- [RECORDED INFORMATION]:
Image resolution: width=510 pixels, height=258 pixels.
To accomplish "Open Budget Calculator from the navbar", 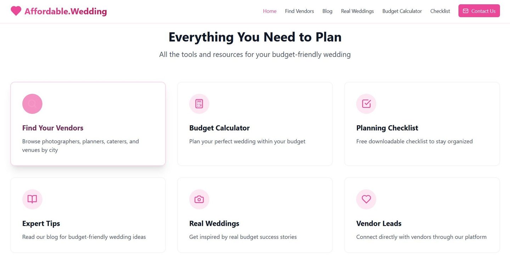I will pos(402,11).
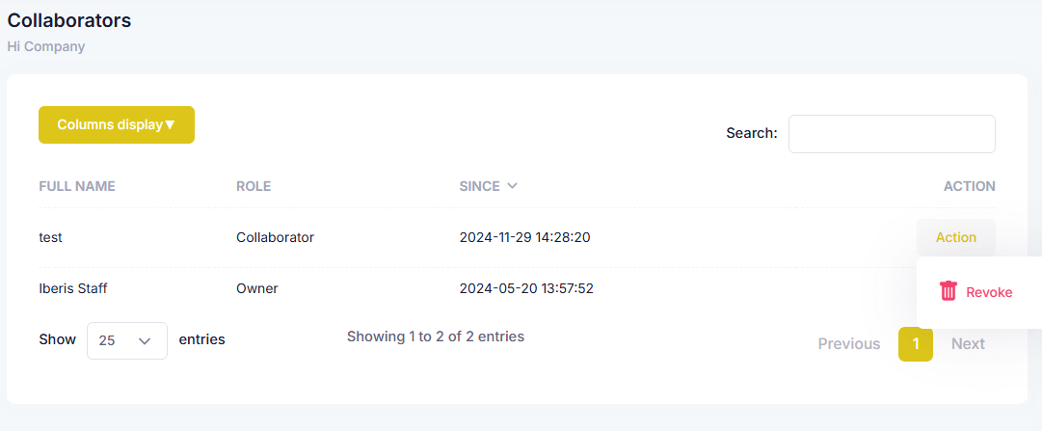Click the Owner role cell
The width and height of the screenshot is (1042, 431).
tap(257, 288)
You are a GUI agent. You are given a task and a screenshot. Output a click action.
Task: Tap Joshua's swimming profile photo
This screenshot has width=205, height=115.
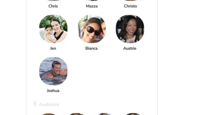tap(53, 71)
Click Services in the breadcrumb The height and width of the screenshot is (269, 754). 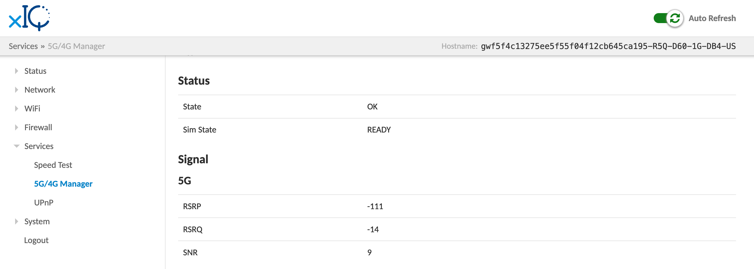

...

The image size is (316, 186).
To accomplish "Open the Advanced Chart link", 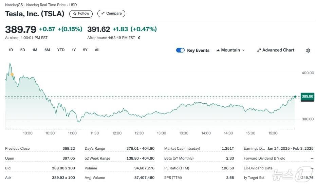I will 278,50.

==

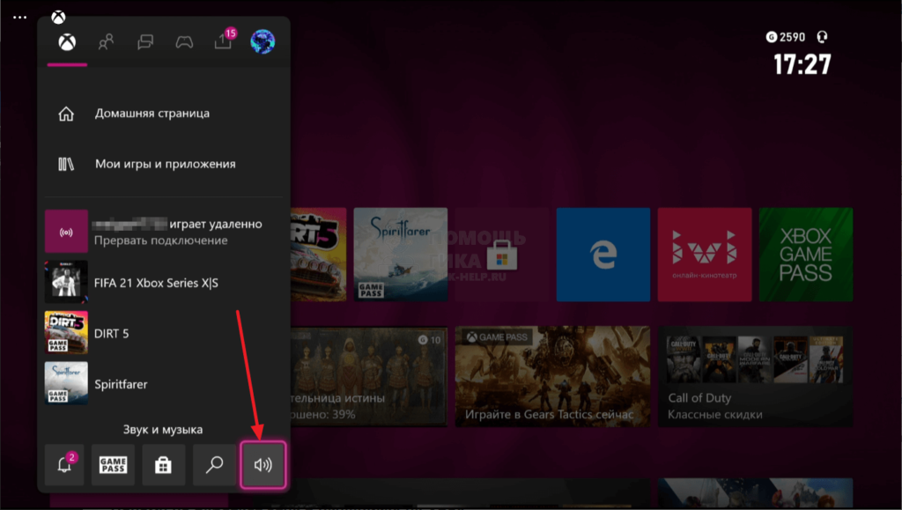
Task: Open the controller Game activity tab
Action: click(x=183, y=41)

- [DESCRIPTION OF THE TASK]: Using the listing above, restate exactly the range between the lines holding "This screenshot has width=205, height=115." and "Click Services in", inclusive, with pictures left out.

- [RESPONSE]:
This screenshot has width=205, height=115.
tap(53, 71)
Click Services in the breadcrumb The height and width of the screenshot is (269, 754). 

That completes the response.